Case 2 ( $0<\theta\leq\frac{1}{2}$ ): Clearly $\frac{1}{2}\leq 1-\theta<1$ , therefore $\sqrt{e_{k-1}}\geq e_{k-1}^{1-\theta}$ . Inequality (34) and Theorem 5.2 imply that for $k$ sufficiently large

\delta_{k}\leq d\sqrt{e_{k-1}}+\sqrt{e_{k-1}}=(1+d)\sqrt{e_{k-1}}\leq(1+d)\sqrt{\hat{c}_{1}\hat{Q}_{1}^{k-1}}.

Case 3 ( $\frac{1}{2}<\theta<1$ ): Note that $\sqrt{e_{k-1}}\leq e_{k-1}^{1-\theta}$ . Then appealing to (34) and Theorem 5.2 yields for $k$ sufficiently large

\delta_{k}\leq de_{k-1}^{1-\theta}+e_{k-1}^{1-\theta}=(1+d)e_{k-1}^{1-\theta}\leq(1+d)(k-1)^{-\frac{1-\theta}{2\theta-1}},

from which the desired result readily follows. $\quad\hfill\blacksquare$

Example 5.4 (nonconvex feasibility problem)

Let $C\subseteq\mathbb{R}^{n}$ be a nonempty, closed and convex set and let $D\subseteq\mathbb{R}^{n}$ be nonempty and closed. Suppose that $C\cap D\neq\emptyset$ and either $C$ or $D$ is compact. Assume further that both $C$ and $D$ are semialgebraic. Consider the minimization problem (2) with $f=\delta_{D}$ and $g=\operatorname{dist}^{2}(\cdot,C)/2$ . Let $(x_{k})_{k\in\mathbb{N}^{*}}$ be a sequence generated by BiFRB. Suppose that Assumption 3.12 holds. Then the following hold:

(i) There exists $x^{*}\in\mathbb{R}^{n}$ such that $x_{k}\to x^{*}$ and $0\in\partial F(x^{*})$ .

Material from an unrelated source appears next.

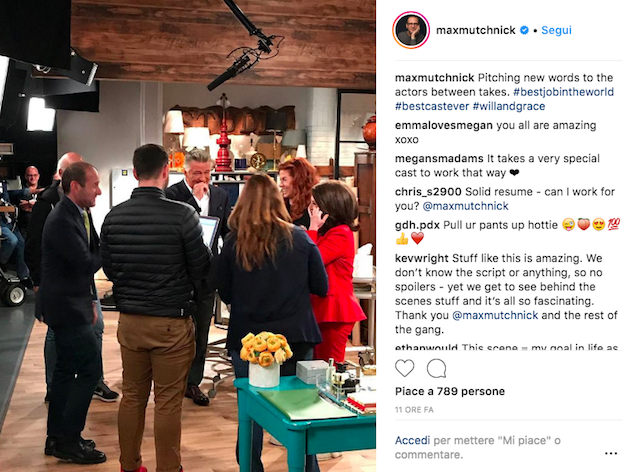Open the three-dots more options menu
This screenshot has width=640, height=472.
[611, 453]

(ii) Suppose additionally that

N_{C}(\operatorname{Proj}_{C}(x^{*}))\cap\big{(}-N_{D}(x^{*})\big{)}=\{0\}.

(35)

Then $x^{*}\in C\cap D$ . Moreover, there exist $Q_{1}\in(0,1)$ and $c_{1}>0$ such that

\left\lVert x_{k}-x^{*}\right\rVert\leq c_{1}Q_{1}^{k},

for $k$ sufficiently large.

Proof. (i) By the compactness assumption, the function $f+g$ is coercive. Hence Theorem 3.18 implies that $(x_{k})_{k\in\mathbb{N}^{*}}$ is bounded. We assume that sets $C,D$ are semialgebraic, then so are functions $f$ and $g$ ; see [1, Section 4.3] and [2, Lemma 2.3]. Then apply Corollary 3.21.

(ii) Taking the fact that $0\in\partial F(x^{*})$ into account and applying the subdifferential sum rule [28, Exercise 8.8], one gets

x^{*}-\operatorname{Proj}_{C}(x^{*})\in-N_{D}(x^{*}).

The constraint qualification (35) then implies that $x^{*}=\operatorname{Proj}_{C}(x^{*})$ and consequently $x^{*}\in C$ . The set $D$ is assumed to be closed, thus $x^{*}\in D$ . Then a direct application of [13, Theorem 5] guarantees that $F$ has KL exponent $\theta=1/2$ at $x^{*}$ . The desired result follows immediately from Theorem 5.3. $\quad\hfill\blacksquare$

6 Bregman proximal subproblem formulae

Set $\alpha\geq 0,\beta>0$ . Fix $\omega\in\mathbb{R}^{n}$ and $\lambda>0$ . In the remainder of this section, let

h(x)=\alpha\sqrt{1+\left\lVert x\right\rVert^{2}}+\frac{\beta}{2}\left\lVert x\right\rVert^{2}.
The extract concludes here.